[Supplied data Boundary: Start]

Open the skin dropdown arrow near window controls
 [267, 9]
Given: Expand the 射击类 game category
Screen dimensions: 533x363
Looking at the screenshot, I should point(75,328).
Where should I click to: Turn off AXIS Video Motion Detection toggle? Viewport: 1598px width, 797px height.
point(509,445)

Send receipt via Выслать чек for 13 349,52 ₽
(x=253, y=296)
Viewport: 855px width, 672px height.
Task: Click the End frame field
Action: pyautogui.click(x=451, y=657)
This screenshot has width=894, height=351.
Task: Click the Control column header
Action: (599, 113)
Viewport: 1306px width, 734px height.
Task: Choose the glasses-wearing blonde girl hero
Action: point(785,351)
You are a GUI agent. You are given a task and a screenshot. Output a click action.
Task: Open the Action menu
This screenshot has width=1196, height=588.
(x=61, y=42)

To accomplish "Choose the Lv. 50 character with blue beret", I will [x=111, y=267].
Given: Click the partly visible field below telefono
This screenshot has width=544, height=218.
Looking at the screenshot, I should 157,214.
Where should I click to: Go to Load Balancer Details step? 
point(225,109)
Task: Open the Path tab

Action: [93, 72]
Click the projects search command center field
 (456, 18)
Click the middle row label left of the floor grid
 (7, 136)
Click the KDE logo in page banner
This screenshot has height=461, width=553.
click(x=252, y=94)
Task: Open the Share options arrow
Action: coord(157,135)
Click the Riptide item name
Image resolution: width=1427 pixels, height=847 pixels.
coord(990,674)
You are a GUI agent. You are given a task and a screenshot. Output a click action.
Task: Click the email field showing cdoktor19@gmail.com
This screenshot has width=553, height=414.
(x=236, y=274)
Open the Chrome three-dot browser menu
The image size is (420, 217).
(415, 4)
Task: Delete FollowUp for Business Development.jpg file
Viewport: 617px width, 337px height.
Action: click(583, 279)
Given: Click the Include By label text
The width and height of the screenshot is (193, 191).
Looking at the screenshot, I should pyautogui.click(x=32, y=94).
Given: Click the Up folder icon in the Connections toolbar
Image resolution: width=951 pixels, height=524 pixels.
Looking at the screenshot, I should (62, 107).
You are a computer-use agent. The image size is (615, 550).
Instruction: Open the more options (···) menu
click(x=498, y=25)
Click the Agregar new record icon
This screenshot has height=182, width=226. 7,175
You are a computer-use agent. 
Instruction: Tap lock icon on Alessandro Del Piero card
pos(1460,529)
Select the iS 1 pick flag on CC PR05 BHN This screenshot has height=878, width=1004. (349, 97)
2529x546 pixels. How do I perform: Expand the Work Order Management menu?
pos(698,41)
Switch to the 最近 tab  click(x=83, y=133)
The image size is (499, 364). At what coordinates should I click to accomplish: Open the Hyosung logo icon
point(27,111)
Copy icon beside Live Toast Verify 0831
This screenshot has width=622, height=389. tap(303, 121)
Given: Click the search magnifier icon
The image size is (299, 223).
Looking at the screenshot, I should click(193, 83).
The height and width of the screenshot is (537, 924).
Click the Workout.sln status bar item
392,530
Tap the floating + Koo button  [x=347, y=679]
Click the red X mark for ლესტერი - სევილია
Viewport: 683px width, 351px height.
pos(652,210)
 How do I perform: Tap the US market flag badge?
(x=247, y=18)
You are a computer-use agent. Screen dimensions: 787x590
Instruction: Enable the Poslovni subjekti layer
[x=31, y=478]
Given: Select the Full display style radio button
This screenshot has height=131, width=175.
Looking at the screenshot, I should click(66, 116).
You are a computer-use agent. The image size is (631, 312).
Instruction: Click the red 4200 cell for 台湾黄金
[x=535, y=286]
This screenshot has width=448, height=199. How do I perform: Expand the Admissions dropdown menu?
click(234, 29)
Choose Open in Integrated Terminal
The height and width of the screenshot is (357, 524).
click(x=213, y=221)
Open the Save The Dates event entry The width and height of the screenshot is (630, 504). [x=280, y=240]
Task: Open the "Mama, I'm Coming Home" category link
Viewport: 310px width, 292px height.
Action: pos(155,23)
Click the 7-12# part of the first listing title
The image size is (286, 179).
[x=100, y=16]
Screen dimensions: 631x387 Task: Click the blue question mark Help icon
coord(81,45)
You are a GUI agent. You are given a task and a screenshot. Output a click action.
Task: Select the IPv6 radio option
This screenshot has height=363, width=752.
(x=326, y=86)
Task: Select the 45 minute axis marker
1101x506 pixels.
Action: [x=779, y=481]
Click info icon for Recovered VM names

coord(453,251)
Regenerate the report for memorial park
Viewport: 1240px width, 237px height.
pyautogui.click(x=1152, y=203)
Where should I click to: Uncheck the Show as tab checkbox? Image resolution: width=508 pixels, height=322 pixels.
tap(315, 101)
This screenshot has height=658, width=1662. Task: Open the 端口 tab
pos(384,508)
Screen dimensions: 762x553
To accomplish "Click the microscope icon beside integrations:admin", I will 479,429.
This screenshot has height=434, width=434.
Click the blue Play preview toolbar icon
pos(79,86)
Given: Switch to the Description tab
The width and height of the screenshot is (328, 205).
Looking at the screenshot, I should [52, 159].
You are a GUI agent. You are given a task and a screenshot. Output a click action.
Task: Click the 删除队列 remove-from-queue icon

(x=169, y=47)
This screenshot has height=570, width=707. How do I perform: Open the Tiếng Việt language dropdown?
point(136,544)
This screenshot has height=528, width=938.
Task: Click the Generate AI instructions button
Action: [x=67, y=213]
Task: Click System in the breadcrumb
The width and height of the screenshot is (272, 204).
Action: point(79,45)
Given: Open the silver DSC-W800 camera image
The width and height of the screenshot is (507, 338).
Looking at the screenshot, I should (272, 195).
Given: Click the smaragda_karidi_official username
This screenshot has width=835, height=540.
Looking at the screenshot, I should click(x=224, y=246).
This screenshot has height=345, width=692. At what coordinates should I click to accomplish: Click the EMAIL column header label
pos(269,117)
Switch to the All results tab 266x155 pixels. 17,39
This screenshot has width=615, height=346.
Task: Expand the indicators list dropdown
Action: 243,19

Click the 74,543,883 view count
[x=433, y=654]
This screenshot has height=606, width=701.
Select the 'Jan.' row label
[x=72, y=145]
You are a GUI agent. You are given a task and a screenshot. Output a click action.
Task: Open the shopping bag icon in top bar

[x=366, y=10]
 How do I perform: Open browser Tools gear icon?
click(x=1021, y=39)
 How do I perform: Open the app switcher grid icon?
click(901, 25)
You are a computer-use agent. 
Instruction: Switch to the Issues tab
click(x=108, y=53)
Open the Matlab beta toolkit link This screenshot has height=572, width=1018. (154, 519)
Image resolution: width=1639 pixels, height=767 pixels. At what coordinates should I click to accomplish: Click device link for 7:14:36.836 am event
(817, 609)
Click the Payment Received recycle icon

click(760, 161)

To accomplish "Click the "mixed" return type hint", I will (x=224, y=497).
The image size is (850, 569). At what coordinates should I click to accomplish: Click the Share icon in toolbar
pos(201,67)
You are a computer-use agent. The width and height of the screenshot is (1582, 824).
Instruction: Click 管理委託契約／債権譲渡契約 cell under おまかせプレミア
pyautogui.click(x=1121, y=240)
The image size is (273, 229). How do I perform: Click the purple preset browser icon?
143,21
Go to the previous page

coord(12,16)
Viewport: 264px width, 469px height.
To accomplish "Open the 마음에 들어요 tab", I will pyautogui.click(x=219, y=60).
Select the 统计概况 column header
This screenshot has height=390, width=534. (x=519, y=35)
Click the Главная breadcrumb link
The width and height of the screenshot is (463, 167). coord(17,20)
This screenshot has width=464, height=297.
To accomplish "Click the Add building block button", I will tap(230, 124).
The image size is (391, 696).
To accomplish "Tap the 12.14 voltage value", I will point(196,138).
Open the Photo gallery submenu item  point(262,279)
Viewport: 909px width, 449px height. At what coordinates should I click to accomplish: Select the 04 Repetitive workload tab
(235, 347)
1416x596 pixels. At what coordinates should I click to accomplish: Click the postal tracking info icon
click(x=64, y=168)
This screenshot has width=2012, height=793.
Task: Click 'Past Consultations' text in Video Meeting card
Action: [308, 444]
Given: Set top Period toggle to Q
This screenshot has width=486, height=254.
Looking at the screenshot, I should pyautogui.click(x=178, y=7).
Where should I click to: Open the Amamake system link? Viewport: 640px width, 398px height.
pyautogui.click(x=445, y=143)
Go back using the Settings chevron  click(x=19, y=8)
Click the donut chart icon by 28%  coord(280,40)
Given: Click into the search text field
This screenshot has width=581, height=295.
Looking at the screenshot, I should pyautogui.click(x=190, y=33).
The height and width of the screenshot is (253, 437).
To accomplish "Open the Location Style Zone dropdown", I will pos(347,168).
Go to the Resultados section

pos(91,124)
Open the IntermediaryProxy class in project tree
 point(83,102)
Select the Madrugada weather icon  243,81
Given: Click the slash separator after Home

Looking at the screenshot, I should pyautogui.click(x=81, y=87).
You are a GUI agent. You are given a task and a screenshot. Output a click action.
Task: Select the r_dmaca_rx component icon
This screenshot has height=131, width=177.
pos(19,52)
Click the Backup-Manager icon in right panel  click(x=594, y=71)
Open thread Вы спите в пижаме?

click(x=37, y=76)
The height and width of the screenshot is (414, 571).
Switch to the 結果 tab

[Supplied data Boundary: End]

» **Exercise directions**: Please copy every line of the material that contains the word "category".

» **Solution below**:
Given: Expand the 射击类 game category
Task: Open the "Mama, I'm Coming Home" category link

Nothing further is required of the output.